Deshalb sollten Sie Ihre Lagerbestände mit Testlieferungen aufteilen. Schicken Sie keine Palette an einen Markt, dessen Kapazität Sie noch nicht getestet haben. Senden Sie zunächst einige wenige Kartons. Ermitteln Sie die Auslastungsrate. Sind die Waren innerhalb einer Woche ausverkauft, können Sie die Liefermenge erhöhen. Dieser iterative Ansatz verhindert, dass Kapital in Lagerbeständen gebunden wird, die dann in Ihrer Bilanz irgendwo in Samara zu einer Belastung werden.
Es ist außerdem wichtig, die Produktkategorie zu berücksichtigen. Massenware und preiswerte Artikel (z. B. günstige Plastikbehälter) reagieren äußerst empfindlich auf Logistikkosten. Ihre regionale Gewinnspanne kann für den Käufer zu hoch sein. Kompakte Elektronikartikel, Kosmetika oder Nahrungsergänzungsmittel eignen sich hingegen ideal für diese Strategie: Die Logistikkosten tragen nur wenig zu ihrem Preis bei, und Käufer achten sehr genau auf die Lieferzeiten.

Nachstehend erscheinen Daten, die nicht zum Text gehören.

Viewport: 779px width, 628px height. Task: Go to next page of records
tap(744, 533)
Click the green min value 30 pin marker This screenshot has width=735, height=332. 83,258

Anpassung an Algorithmusänderungen
Die Algorithmen von Marktplätzen sind dynamisch. Ozon passt seine Gewichtungsfaktoren regelmäßig an: Mal ist der Preis wichtiger, mal die Geschwindigkeit, mal die Conversion-Rate. Die physische Nähe des Produkts zum Käufer bleibt jedoch ein entscheidender Faktor. Kein Algorithmus kann ein Produkt teleportieren. Daher ist die geografische Verteilung strategisch verlässlicher als die Manipulation von Bewertungen oder SEO-optimierte Beschreibungen.
Investitionen in Logistik schaffen einen langfristigen Vermögenswert – eine Vertriebsstruktur. Ein Produktangebot kann gesperrt, eine Beschreibung herabgestuft werden, aber wenn Ihr Produkt physisch in einem Regal in der Nähe des Kunden steht, haben Sie einen enormen Vorteil gegenüber jedem virtuellen Konkurrenten. Dies ist das Fundament eines Unternehmens, das sich nicht so leicht durch die bloße Änderung von Suchmaschinen-Ranking-Regeln zerstören lässt.
Durch die regionsübergreifende Zusammenarbeit diversifizieren Sie Ihre Risiken. Ein Nachfragerückgang in einer Region kann durch Wachstum in einer anderen ausgeglichen werden. Dadurch wird Ihr Geschäftsmodell widerstandsfähiger gegenüber lokalen Konjunkturschwankungen oder aggressiven Wettbewerbern in einem bestimmten Cluster. Sie sind nicht länger auf einen einzigen Marktzugang oder Vertriebskanal angewiesen.